2. Pregnant or lactating females.
3. Blood dyscrasias including confirmed:
• Hemoglobin <9 g/dL or Hematocrit <30%;
• White blood cell count <3.0 x 10 to the power 9/L;
• Absolute neutrophil count <1.2 x 10 to the power 9/L;
• Platelet count <100 x 10 to the power 9/L.
4. Estimated GFR <40 ml/min based on Cockcroft-Gault calculation.
5. AST or ALT greater than 1.5 times the upper limit of normal at screening or any uncontrolled clinically significant laboratory abnormality that would affect interpretation of study data or the patient’s participation in the study.
6. Current or recent history of uncontrolled clinically significant renal, hepatic, hematological, gastrointestinal, endocrine, metabolic, pulmonary, cardiac, or neurological disease.
7. History of any other rheumatic autoimmune disease other than Sjogren’s syndrome.
8. History of an infected joint prosthesis at any time, with the prosthesis still in situ.
9. History of any lymphoproliferative disorder, such as Epstein Barr Virus (EBV) related lymphoproliferative disorder, history of lymphoma, leukemia, or signs and symptoms suggestive of current lymphatic disease.
10. History of recurrent (more than one episode) herpes zoster or disseminated (a single episode) herpes zoster or disseminated (a single episode) herpes simplex.

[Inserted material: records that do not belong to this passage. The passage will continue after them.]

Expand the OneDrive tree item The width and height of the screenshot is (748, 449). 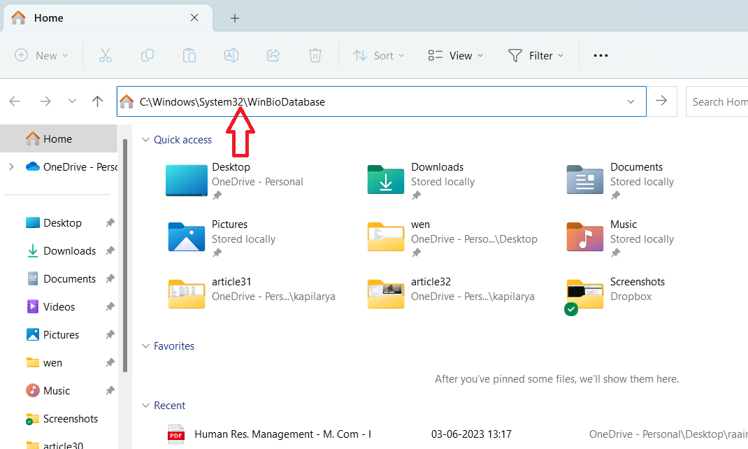tap(11, 166)
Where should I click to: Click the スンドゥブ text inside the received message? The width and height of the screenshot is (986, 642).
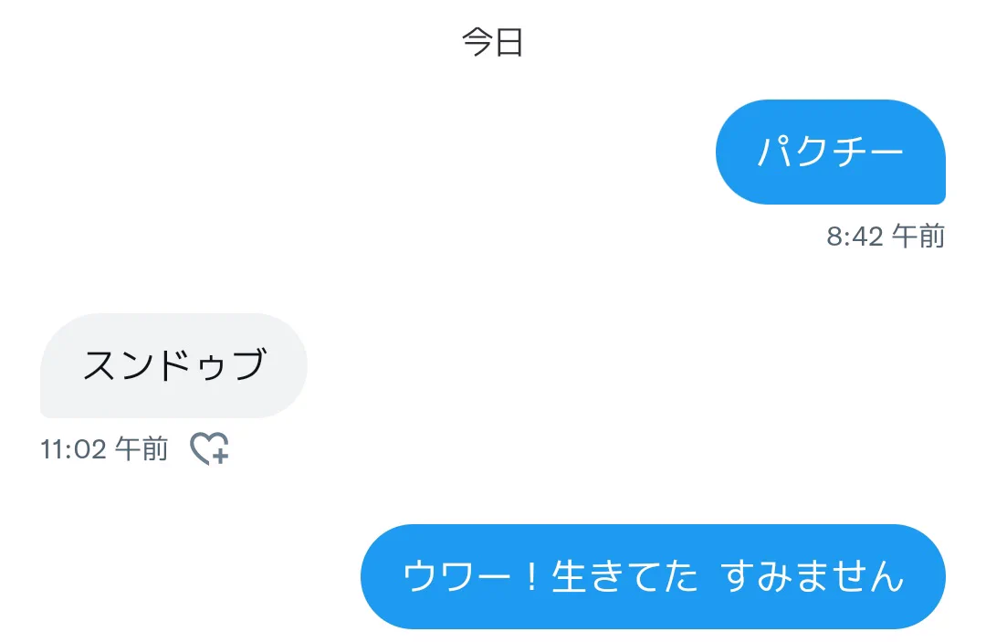pos(174,365)
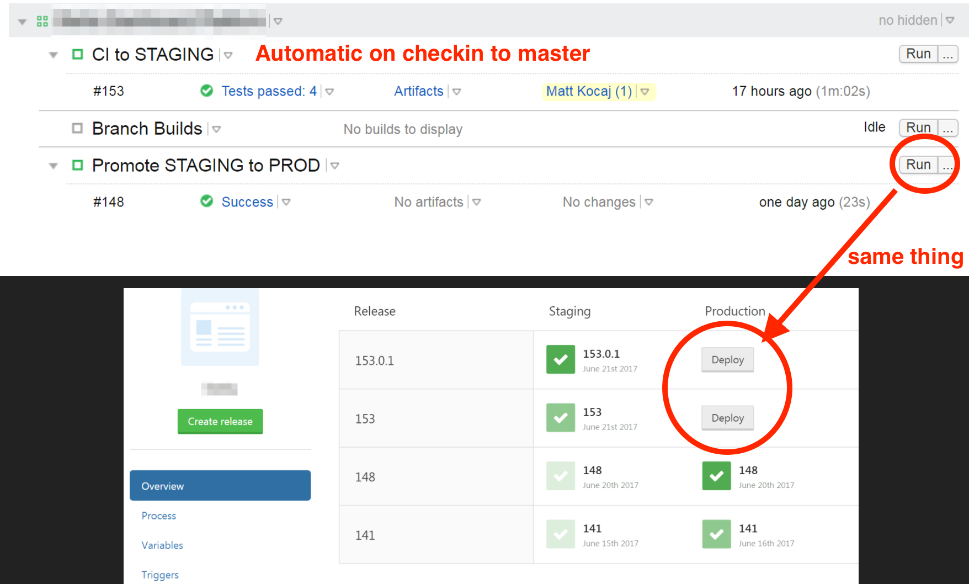Deploy release 153.0.1 to Production
The image size is (969, 584).
[x=727, y=359]
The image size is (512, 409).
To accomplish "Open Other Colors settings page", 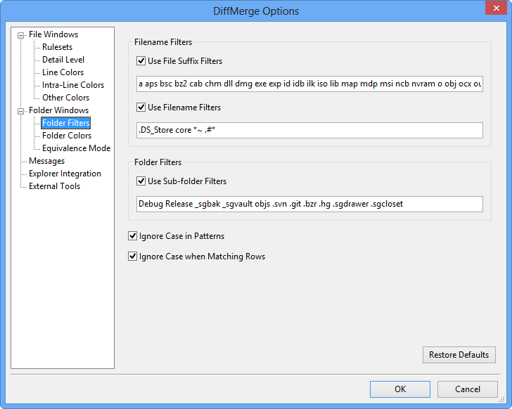I will tap(65, 98).
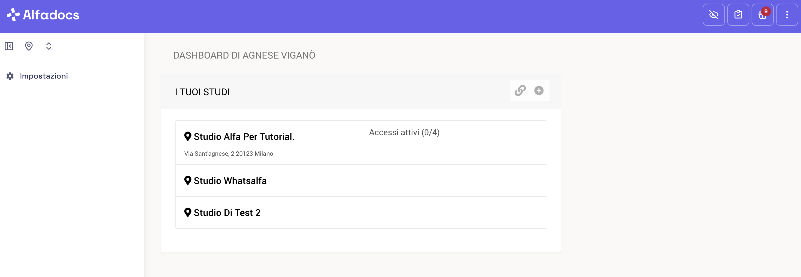Screen dimensions: 801x277
Task: Click the Accessi attivi (0/4) label
Action: coord(404,132)
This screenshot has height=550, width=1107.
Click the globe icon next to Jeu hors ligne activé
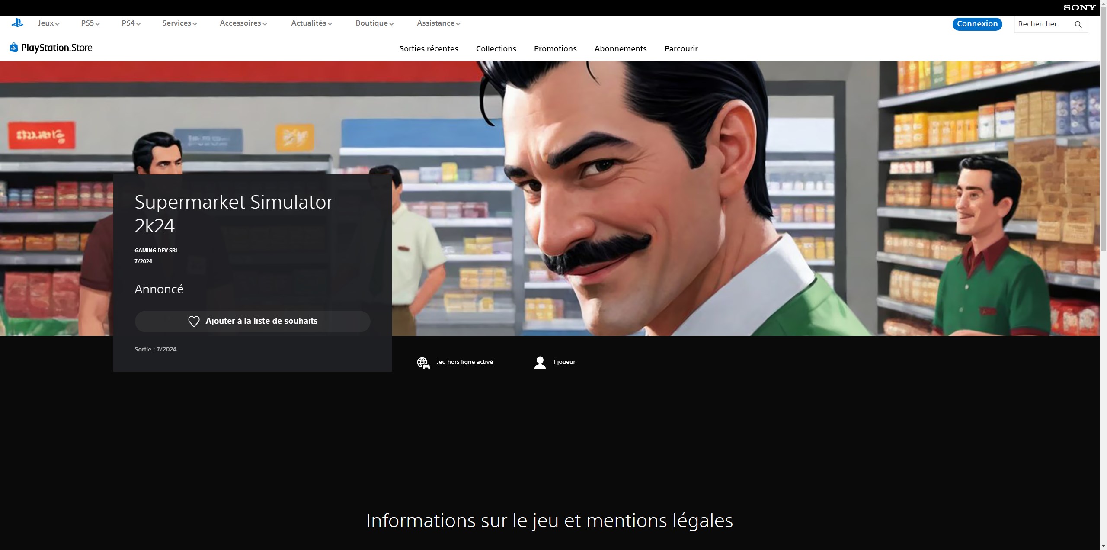point(423,363)
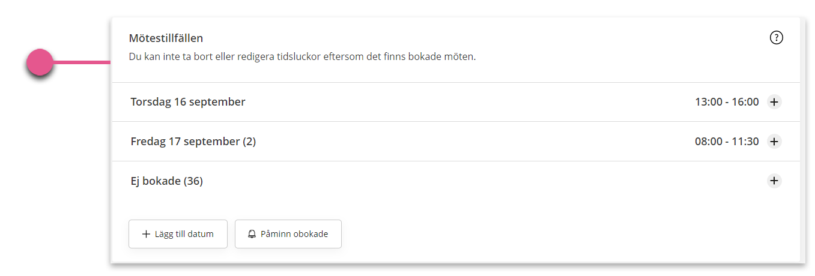The image size is (815, 276).
Task: Select the Fredag 17 september (2) row title
Action: 193,142
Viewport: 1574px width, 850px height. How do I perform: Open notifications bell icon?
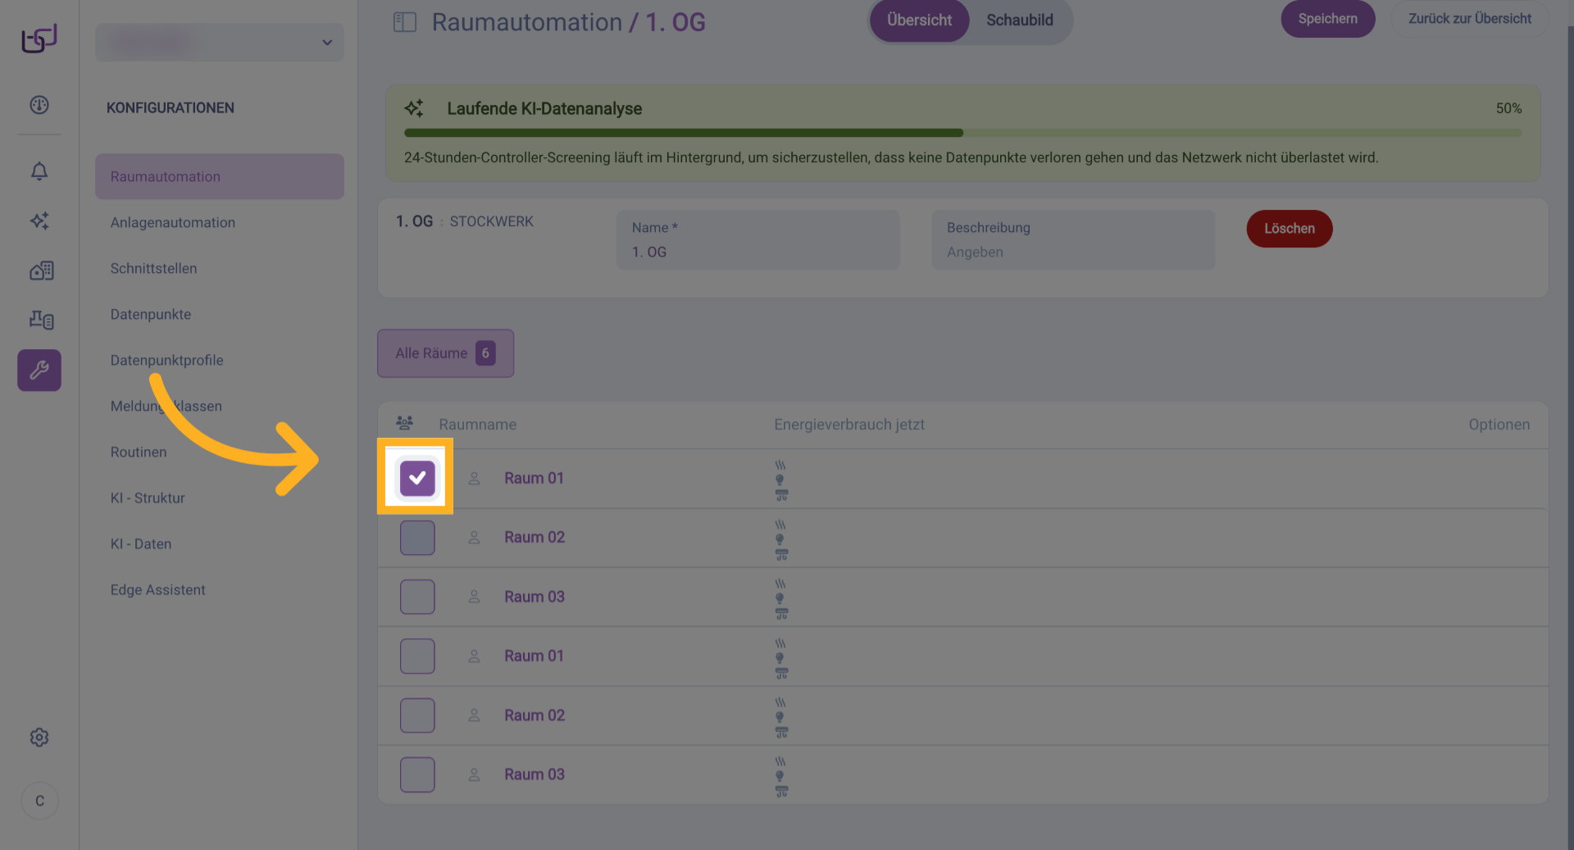39,171
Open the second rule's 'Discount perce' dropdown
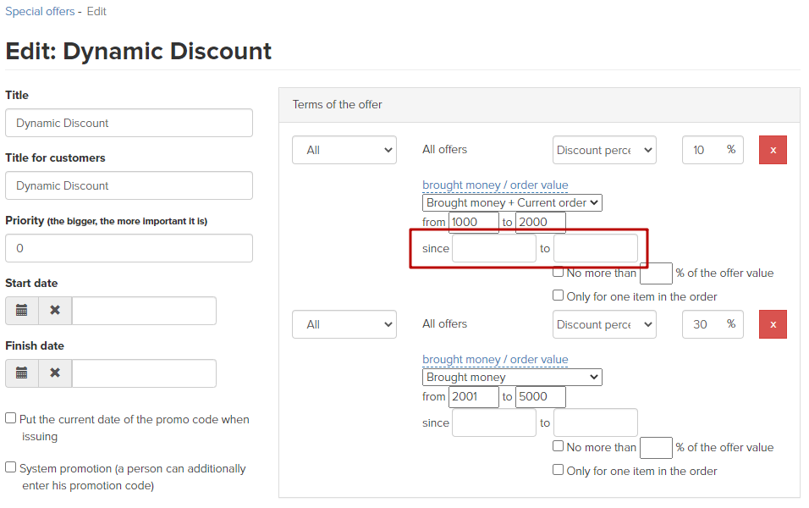 [604, 324]
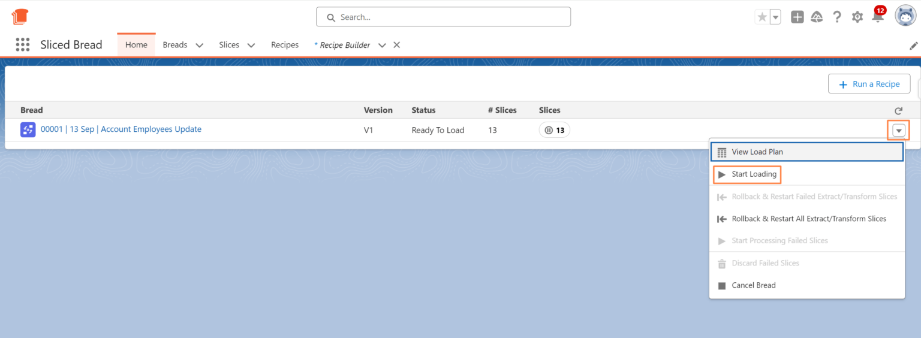Choose View Load Plan menu option
Image resolution: width=921 pixels, height=338 pixels.
(757, 152)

11. History of infection requiring hospitalization, parenteral antimicrobial therapy, or as otherwise judged clinically significant by the investigator, within the 6 months prior to the first dose of study drug.
12. History of any infection requiring antimicrobial therapy within 2 weeks prior to the first dose of study drug.
13. Any prior treatment with non B cell-specific lymphocyte depleting agents/therapies [eg, alemtuzumab (Campath®), alkylating agents (eg, cyclophosphamide or chlorambucil), total lymphoid irradiation, etc]. Patients who have received rituximab or other selective B lymphocyte depleting agents (including experimental agents) are eligible if they have not received such therapy for at least 1 year prior to study baseline and have normal CD 19/20+ counts by FACS analysis.
14. Any patient who has been vaccinated with live or attenuated vaccines within the 6 weeks prior to the first dose of study drug or is to be vaccinated with these vaccines at any time during treatment or within 6 weeks following discontinuation of study drug.
15. A patient with any condition possibly affecting oral drug absorption, eg, gastrectomy, clinically significant diabetic gastroenteropathy, or certain types of bariatric surgery such as gastric bypass. Procedures such as gastric banding, that simply divide the stomach into separate chambers, are NOT exclusionary.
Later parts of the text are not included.